On a sunny August afternoon, the high school seniors and juniors began gathering with their parents in the large room set aside for the admission group information session. For many, it was the second college they had visited that day and the fifth in three days.
An admission representative soon strode to the front of the room and began what was to be an hour-long presentation full of facts, anecdotes and stories about campus life. It wasn't long — perhaps 10 minutes into the talk — before he boasted that applications had set a record last year and that the percentage of students being accepted was smaller and more selective than ever. The audience reacted predictably, with rolled eyes, slumped shoulders and an occasional exasperated sigh. The road-weary families had heard this information before — at the college they'd toured that morning (and the one they'd visited the day before), from high school guidance counselors and in the media. Every newspaper article on the topic seemed to begin the same way: Getting into a selective college is the toughest it has ever been. The title of an essay by Keith Gessin in the March 16, 2008, issue of The New York Times Book Review said it all: "Admission Impossible."

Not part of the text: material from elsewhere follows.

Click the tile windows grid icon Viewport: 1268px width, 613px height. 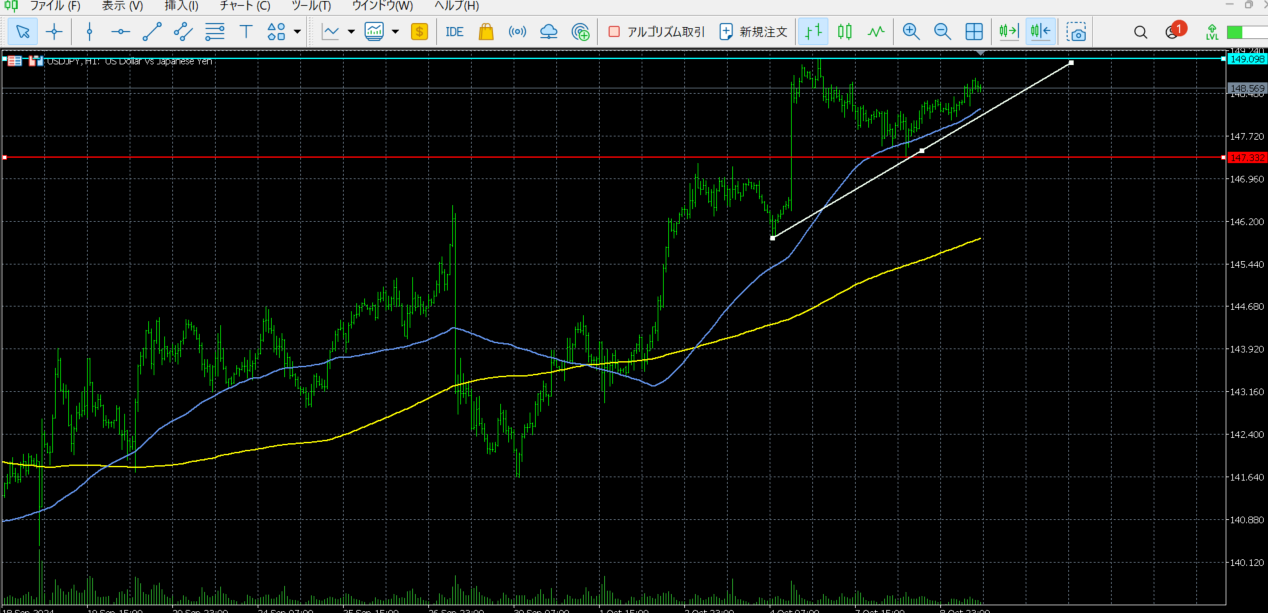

And yet they keep coming in record numbers to those same colleges, the ones U.S. News & World Report, Forbes and The Princeton Review say are "best" and Barron's labels the "most competitive." Truth be told, all colleges want to be on those lists, even though college officials say the methodology for calculating such rankings are flawed and misleading. Despite those criticisms, the evidence suggests that students — and even more, their parents — pay attention to where a college falls in the higher education pecking order.

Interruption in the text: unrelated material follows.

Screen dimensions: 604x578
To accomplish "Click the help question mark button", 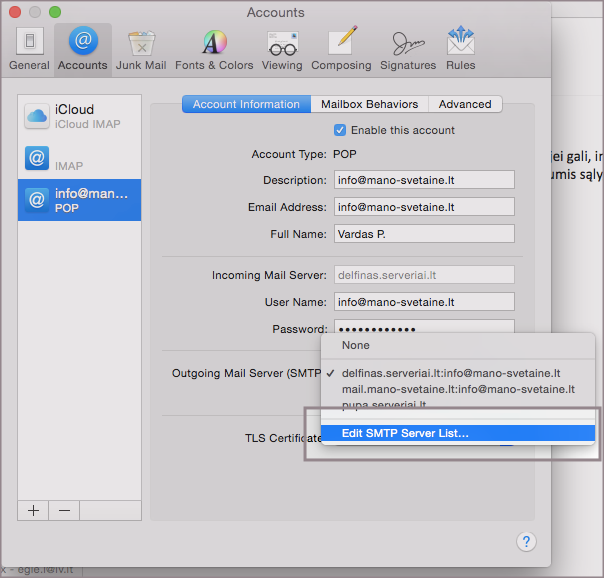I will (x=527, y=541).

Like it or not, Hamilton is part of the admission frenzy sweeping American higher education, and if you happen to be a parent currently making college visits with your child, you know that the vignette above could easily describe the scene at the Siuda Admission House on the Hamilton campus or at any other highly selective liberal arts college in America. In fact, colleges pointedly announce their increasing selectivity (and by so doing add to the frenzy) as a way of reassuring alumni that their alma mater's reputation and stature are growing. But if you're the parent of a high school student looking at colleges, you're more concerned with reassuring your own child that this stress-inducing process will end happily.

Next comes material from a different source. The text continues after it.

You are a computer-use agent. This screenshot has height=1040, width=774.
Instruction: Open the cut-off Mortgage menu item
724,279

Contrary to news reports and grapevine chatter, getting into a highly selective college doesn't mean you have to be a male from Montana with perfect SAT scores and an A average who is first chair in the orchestra, captain of the cross country team, student council president and designer of a Web site for the local soup kitchen where you volunteer 20 hours a week. Oh, and don't forget last summer's trip to Honduras to help rebuild homes damaged by a tropical storm. More ...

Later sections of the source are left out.